### The task
Read through the entries below and copy each line where "dimensions" turns up.

### Material for the task
▼▼▼
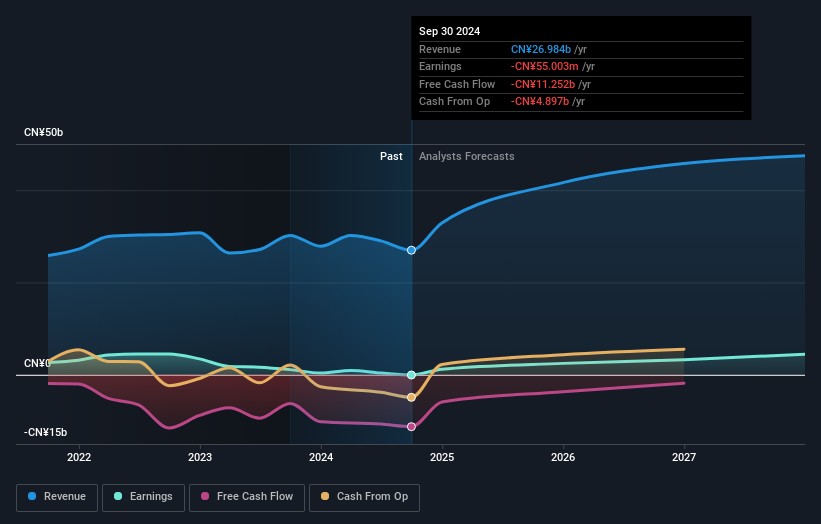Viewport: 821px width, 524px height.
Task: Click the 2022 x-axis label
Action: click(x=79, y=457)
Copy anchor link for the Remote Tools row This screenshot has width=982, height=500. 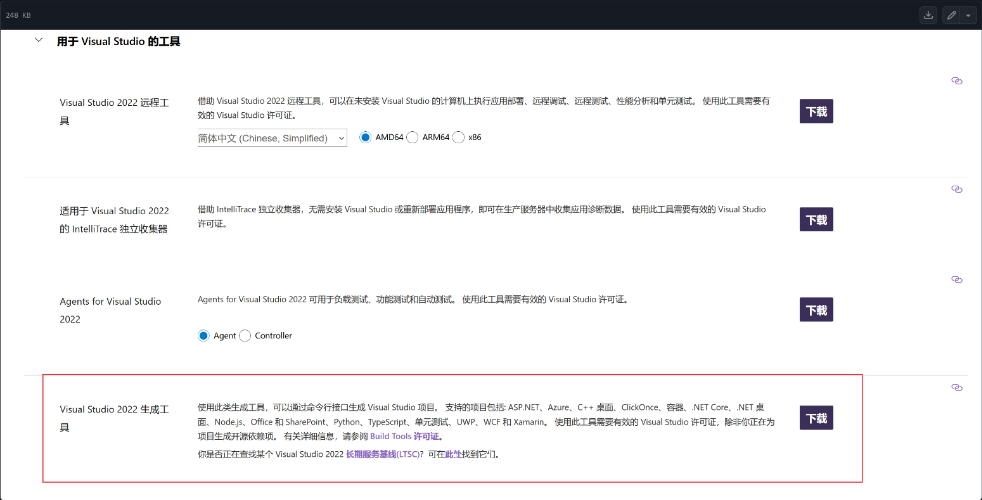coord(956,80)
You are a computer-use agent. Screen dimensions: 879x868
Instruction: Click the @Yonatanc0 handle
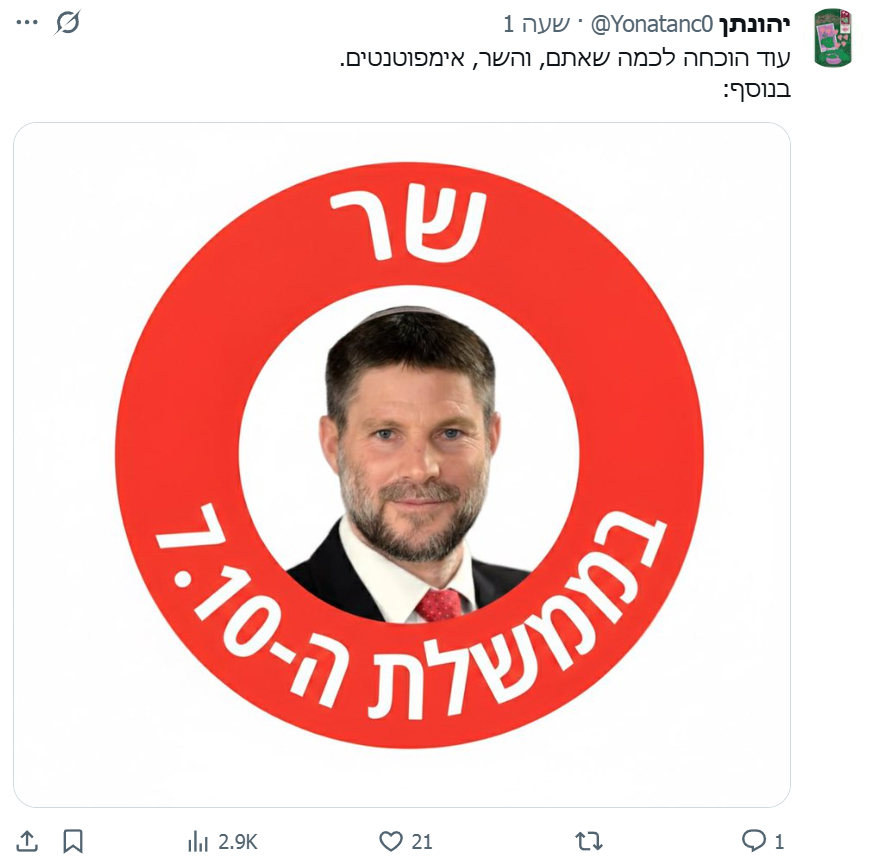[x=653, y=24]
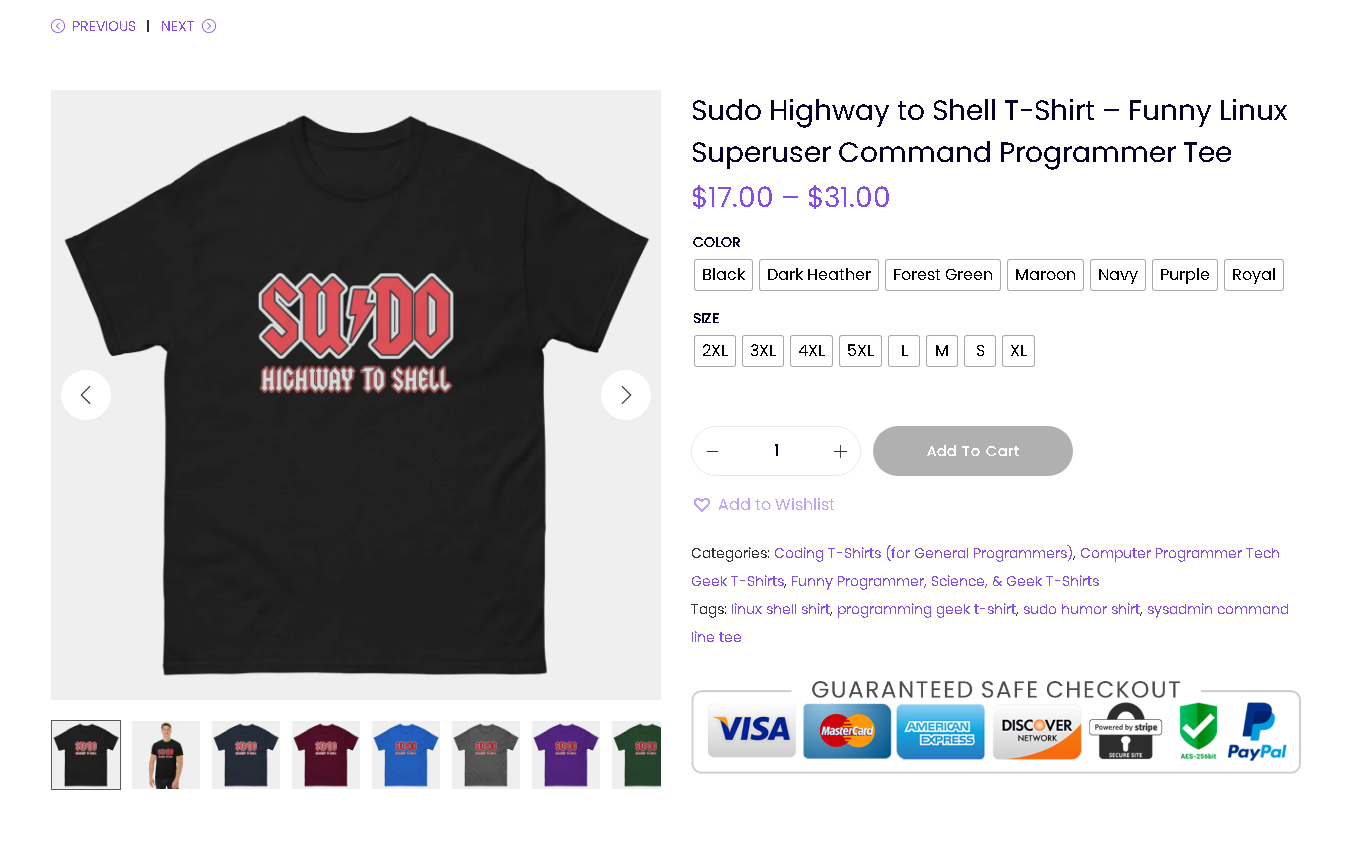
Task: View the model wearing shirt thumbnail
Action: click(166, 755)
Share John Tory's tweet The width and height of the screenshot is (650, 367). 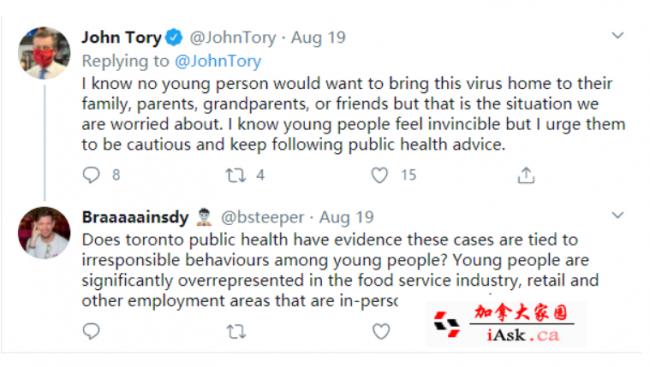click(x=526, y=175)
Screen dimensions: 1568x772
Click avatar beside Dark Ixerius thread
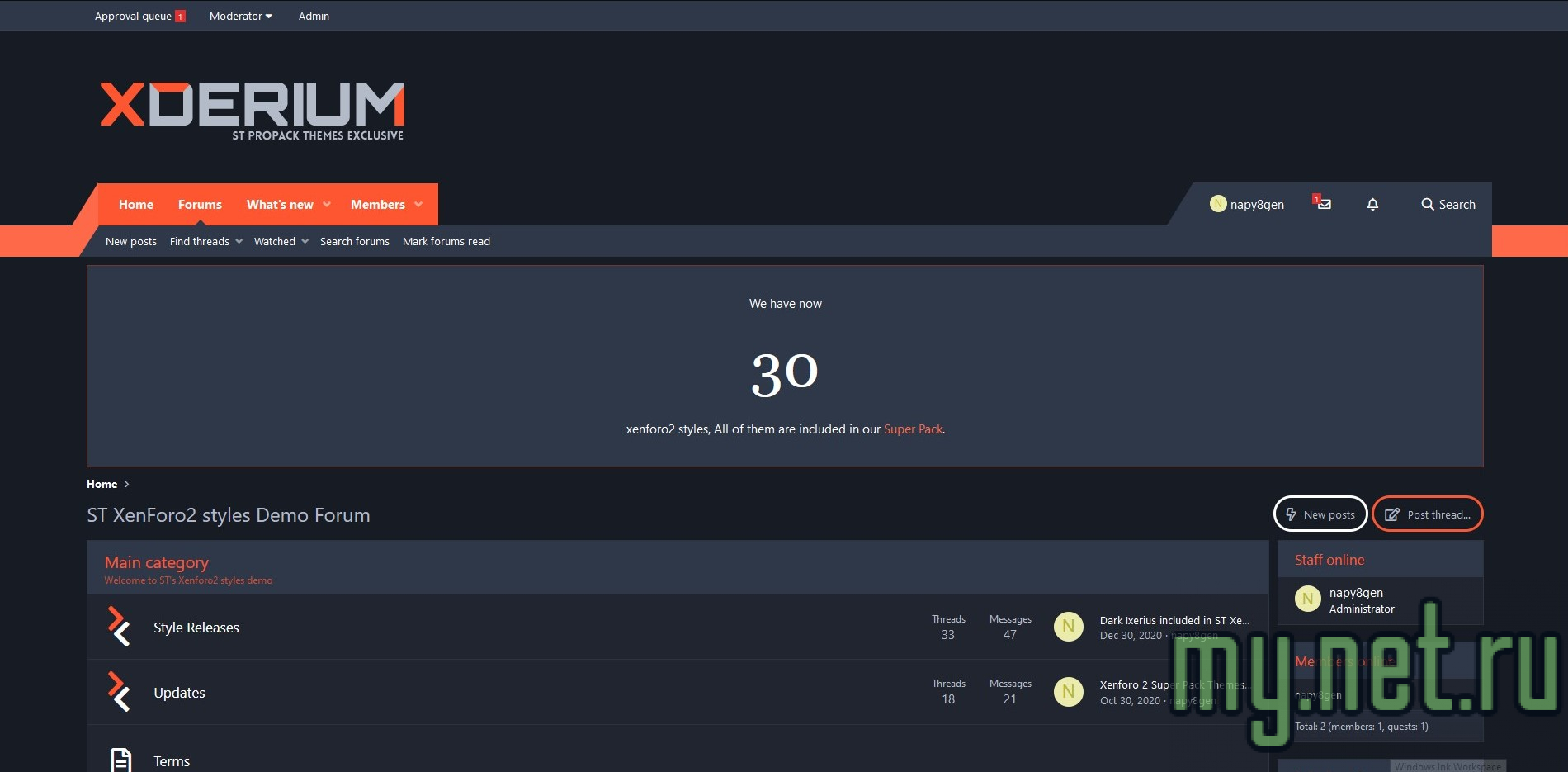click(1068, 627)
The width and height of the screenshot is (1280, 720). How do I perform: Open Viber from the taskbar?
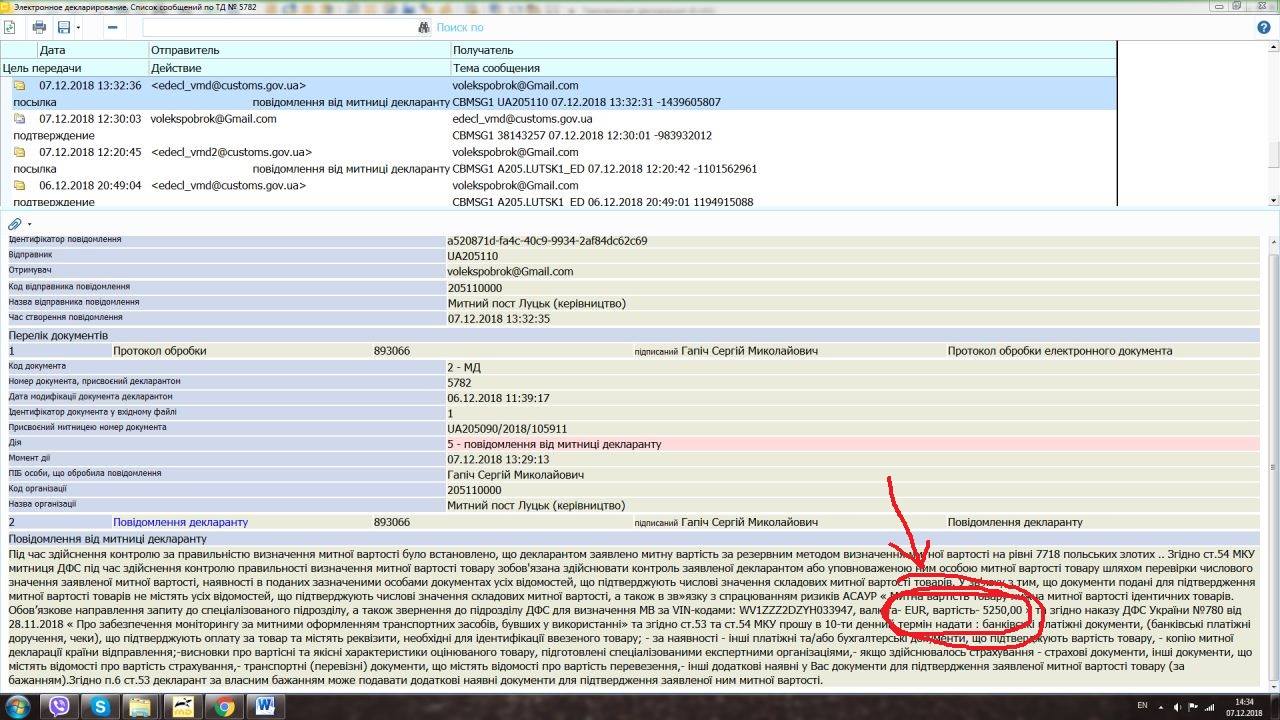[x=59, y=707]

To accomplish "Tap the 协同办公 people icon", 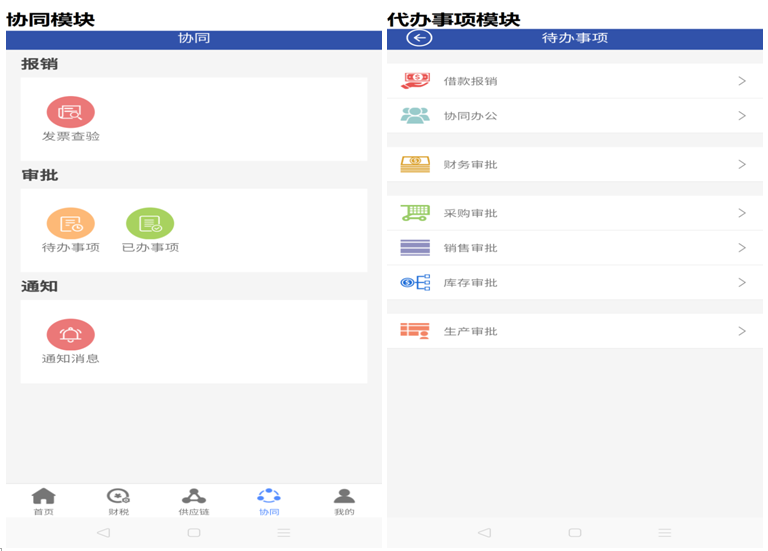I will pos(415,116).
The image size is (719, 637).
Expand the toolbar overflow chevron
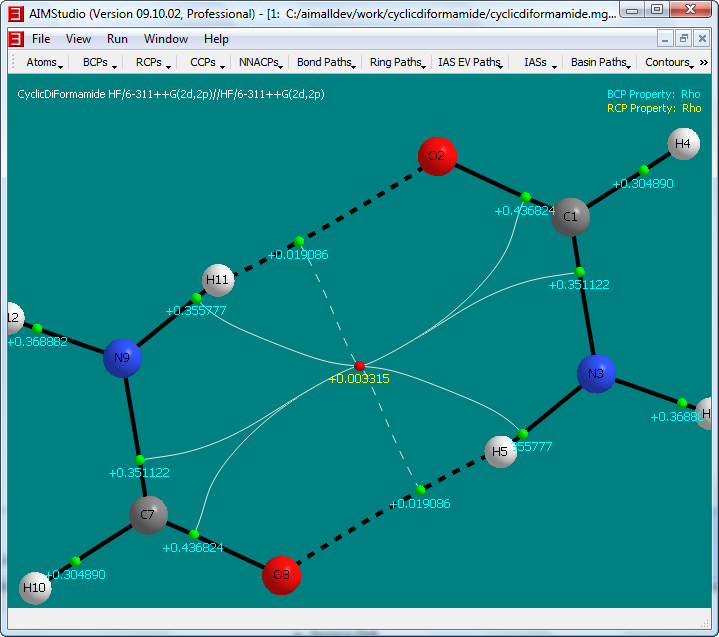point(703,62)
▲▲▲
### Answer to the exercise
You are a computer-use agent. Screen dimensions: 879x868
Screen dimensions: 1568x772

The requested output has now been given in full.